Given entries:

——————————

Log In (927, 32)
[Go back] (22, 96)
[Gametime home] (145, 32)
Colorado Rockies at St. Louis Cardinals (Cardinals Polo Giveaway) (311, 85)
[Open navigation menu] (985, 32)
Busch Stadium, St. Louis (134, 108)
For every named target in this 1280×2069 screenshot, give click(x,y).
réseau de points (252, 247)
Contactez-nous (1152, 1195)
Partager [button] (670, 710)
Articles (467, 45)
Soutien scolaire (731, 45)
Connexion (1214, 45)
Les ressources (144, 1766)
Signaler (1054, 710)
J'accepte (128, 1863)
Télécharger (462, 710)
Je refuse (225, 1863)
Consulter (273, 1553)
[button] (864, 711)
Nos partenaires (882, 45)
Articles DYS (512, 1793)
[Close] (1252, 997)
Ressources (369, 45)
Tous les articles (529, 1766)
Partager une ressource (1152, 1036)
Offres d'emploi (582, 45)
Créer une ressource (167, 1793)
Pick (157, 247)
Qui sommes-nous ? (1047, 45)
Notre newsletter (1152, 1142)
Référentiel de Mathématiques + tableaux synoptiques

——————————

Given task:
Reproduce every line of the material above, substituting "Se connecter" for "Connexion" and leaving everything else unchanged.

Solution to this exercise:
Log In (927, 32)
[Go back] (22, 96)
[Gametime home] (145, 32)
Colorado Rockies at St. Louis Cardinals (Cardinals Polo Giveaway) (311, 85)
[Open navigation menu] (985, 32)
Busch Stadium, St. Louis (134, 108)
For every named target in this 1280×2069 screenshot, give click(x,y).
réseau de points (252, 247)
Contactez-nous (1152, 1195)
Partager [button] (670, 710)
Articles (467, 45)
Soutien scolaire (731, 45)
Se connecter (1214, 45)
Les ressources (144, 1766)
Signaler (1054, 710)
J'accepte (128, 1863)
Télécharger (462, 710)
Je refuse (225, 1863)
Consulter (273, 1553)
[button] (864, 711)
Nos partenaires (882, 45)
Articles DYS (512, 1793)
[Close] (1252, 997)
Ressources (369, 45)
Tous les articles (529, 1766)
Partager une ressource (1152, 1036)
Offres d'emploi (582, 45)
Créer une ressource (167, 1793)
Pick (157, 247)
Qui sommes-nous ? (1047, 45)
Notre newsletter (1152, 1142)
Référentiel de Mathématiques + tableaux synoptiques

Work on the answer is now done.